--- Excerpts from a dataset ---
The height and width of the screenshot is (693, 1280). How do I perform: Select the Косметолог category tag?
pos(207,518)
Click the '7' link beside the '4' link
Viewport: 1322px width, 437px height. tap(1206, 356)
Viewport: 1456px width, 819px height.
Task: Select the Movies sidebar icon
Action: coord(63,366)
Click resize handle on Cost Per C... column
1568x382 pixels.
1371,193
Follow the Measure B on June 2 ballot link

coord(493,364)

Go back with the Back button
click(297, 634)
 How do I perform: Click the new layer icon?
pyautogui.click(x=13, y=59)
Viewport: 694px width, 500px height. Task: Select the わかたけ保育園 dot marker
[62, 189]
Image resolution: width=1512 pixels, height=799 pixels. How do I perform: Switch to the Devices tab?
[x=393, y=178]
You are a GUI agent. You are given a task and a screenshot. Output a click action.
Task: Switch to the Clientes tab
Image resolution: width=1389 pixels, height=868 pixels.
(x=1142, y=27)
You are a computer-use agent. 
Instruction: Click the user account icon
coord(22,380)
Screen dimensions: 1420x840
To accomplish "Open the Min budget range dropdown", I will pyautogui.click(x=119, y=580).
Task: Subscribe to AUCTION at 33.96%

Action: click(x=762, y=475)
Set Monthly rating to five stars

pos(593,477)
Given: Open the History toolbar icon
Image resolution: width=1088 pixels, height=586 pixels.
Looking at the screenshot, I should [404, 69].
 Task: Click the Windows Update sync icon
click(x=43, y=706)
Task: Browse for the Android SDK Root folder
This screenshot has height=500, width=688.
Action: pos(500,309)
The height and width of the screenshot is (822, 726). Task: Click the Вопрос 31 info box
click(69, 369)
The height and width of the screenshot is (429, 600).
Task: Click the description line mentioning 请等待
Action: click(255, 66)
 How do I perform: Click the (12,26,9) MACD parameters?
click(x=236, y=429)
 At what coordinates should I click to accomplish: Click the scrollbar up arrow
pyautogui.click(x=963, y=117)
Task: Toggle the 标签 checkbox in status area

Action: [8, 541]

--- WHAT YOU SHOULD DO ---
After counting the lines above that include the word "agent", give only the number.

--- EXERCISE ANSWER ---
2